Yazar Jens Lassen Rasmussen, Kopenhag'ın kraliyet kütüphanesindeki el yazmalarını kullanarak İbn Fadlan'ı Avrupa'ya tanıtmıştı. "Ata"larını gördüğü kişiler hakkında tarihsel anlatılar yazan bir Danimarkalı olarak Rasmussen, İbn Fadlan'ın Ruslarını Slavlardan ziyade İskandinav olarak anlamıştı.
Diğer araştırmacılar o zamandan beri ve o zamandan beri Rusların kimliği konusunda tam tersini savunurken, kültürel paraleller ve ticaret ağları, Viking tarihçilerinin Rusların İskandinav bağlantıları olduğunu düşünmelerine yol açmıştır.
Von Haven'ın Rolü
1761'deki Von Haven'ın kitap satın alma kavgasının ardından, Suriyeli bir adam olan Arapça öğretmeni François Barout, tekrarlanan bir deneyimi riske atmaktansa evde kalmasının ve kitapların kendisine gelmesinin daha akıllıca olacağına onu ikna etti.
Barout'un gözetiminde, kitapçılar Danimarkalıya incelemesi için seçilmiş el yazmalarıyla ziyaret etti. El-Hamavi'nin 13. yüzyıl ansiklopedisi böylece Von Haven'ın mülkiyetine geçti – onu nispeten düşük bir fiyata iki ciltlik bir set halinde satın aldı.

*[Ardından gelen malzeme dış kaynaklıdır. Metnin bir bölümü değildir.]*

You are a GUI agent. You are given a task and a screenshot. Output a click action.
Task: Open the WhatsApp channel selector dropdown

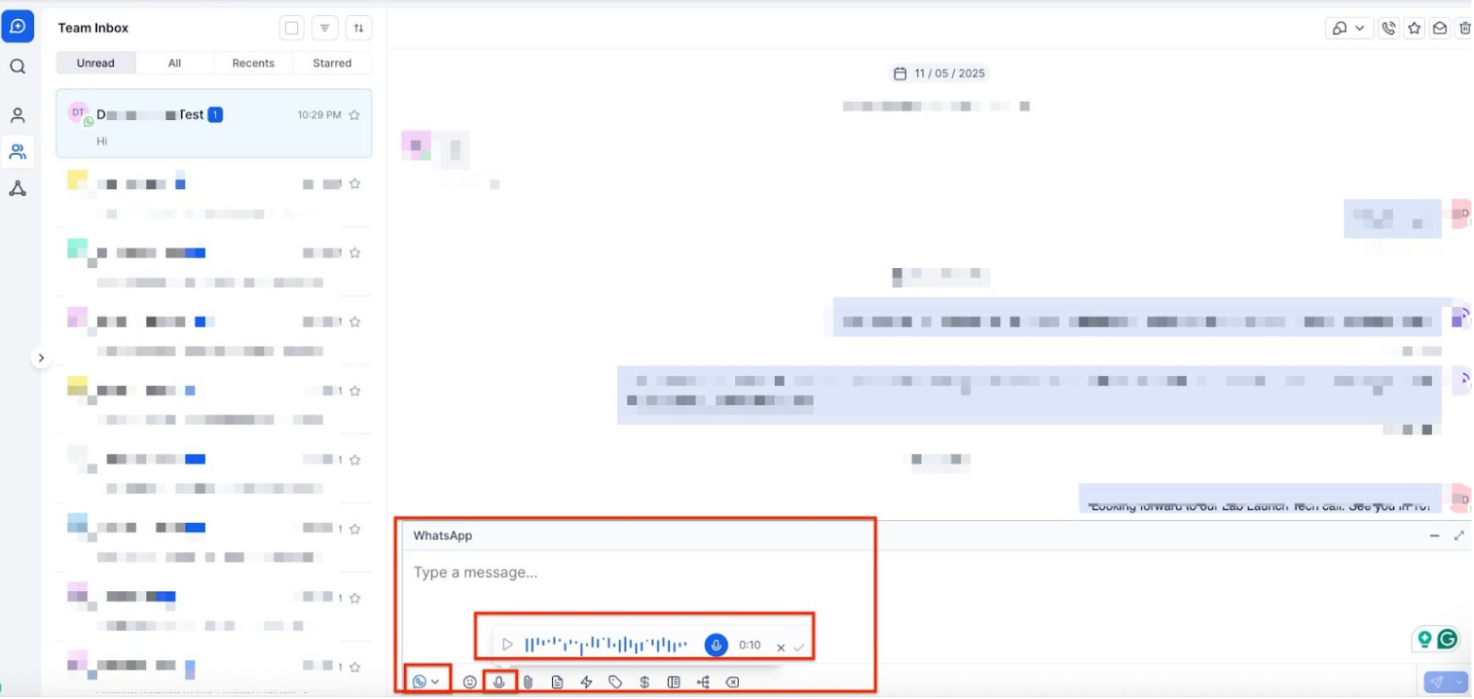point(426,682)
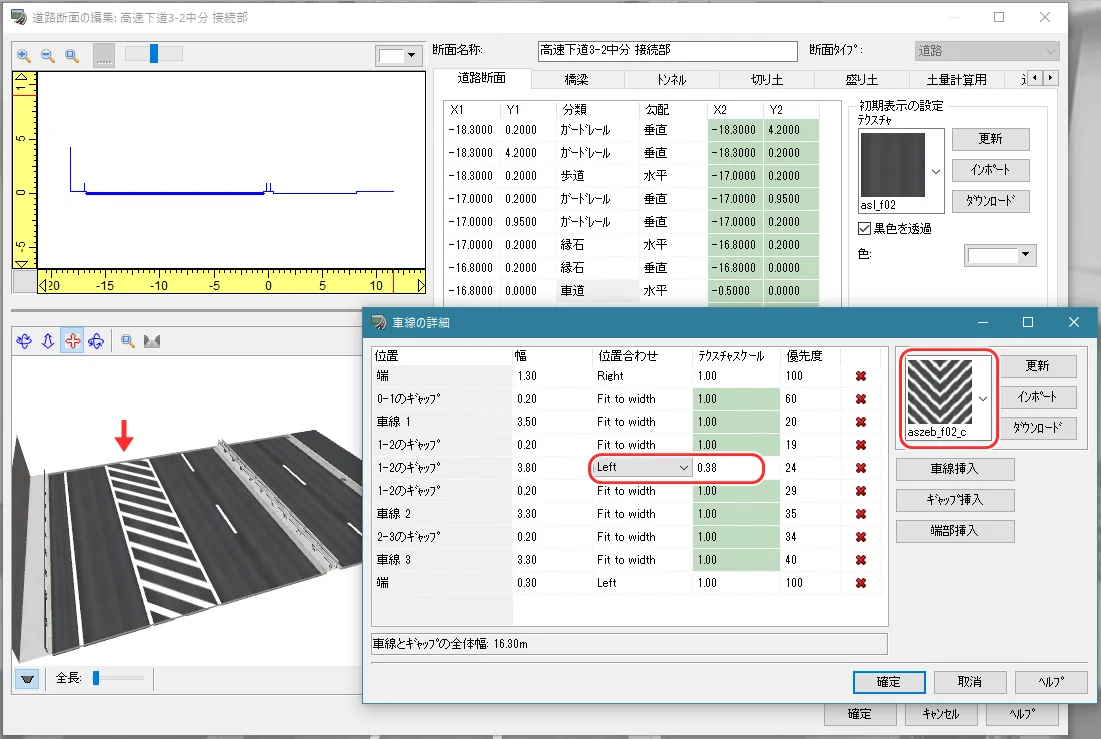Expand the aszeb_f02_c texture dropdown
The height and width of the screenshot is (739, 1101).
click(983, 398)
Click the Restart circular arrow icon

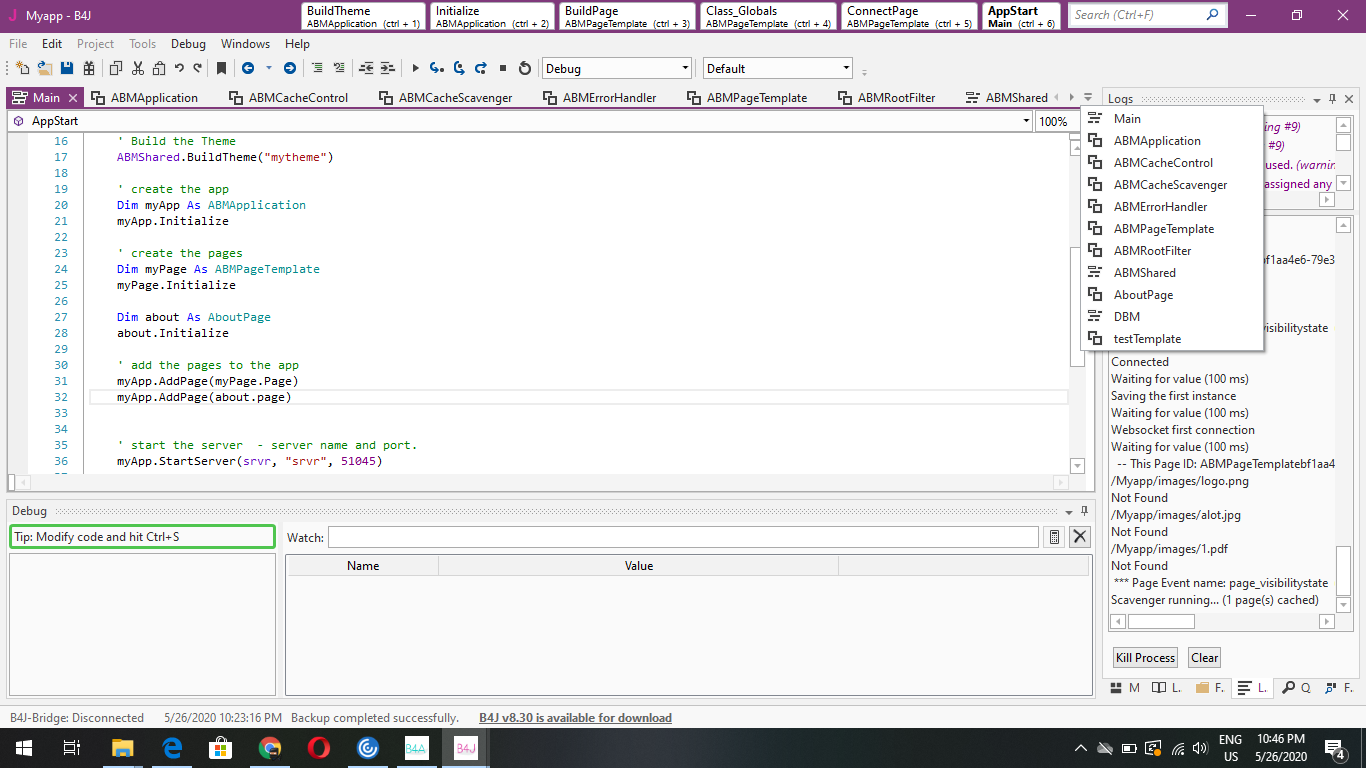pyautogui.click(x=524, y=68)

El-Hamawi'nin Ülkeler Sözlüğü, Danimarka kraliyet kütüphanesi için önemli bir kazanım olarak hemen öne çıkmadı. Nitekim Von Haven el yazmalarını sadece Leiden Üniversitesi'nin bir kopyasına sahip olduğunu bildiği ve Kopenhag'ın da aynı şeyi yapması gerektiğini düşündüğü için satın aldı. Ancak yarım yüzyıl sonra, bu el yazmaları Rasmussen'ın İbn Fadlan ile karşılaşmasını ve onu Nordik arkeologları ilgilendirebilecek bir kaynak olarak sunmasını sağladı.
İbn Fadlan'ın anlatısı hızla diğer Avrupa dillerine çevrildi ve arkeologlar Vikinglere olan ilgilerini güçlendirdikçe, İbn Fadlan bir "Nordik" ritüelinin görgü tanığı gözlemcisi olarak bir üne kavuştu.
Rasmussen'ın ilk denemesiyle başlatılan ilgiden sonra Viking çalışmaları hızla ilerledi. Von Haven tarafından satın alınan Kopenhag el yazmaları, diğer, daha kullanışlı el yazması kopyaları ve daha güncel araştırmalar lehine hızla unutuldu. Ancak Konstantinopolis'in büyük çarşısına yapılan Danimarkalı bir ziyaretçinin kaba davranışı olmasaydı, İbn Fadlan'ın Volga'daki Ruslar hakkındaki anlatısı, Arapça Viking kaynaklarına olan ilginin artması için Danimarka'da ortaya çıkmazdı.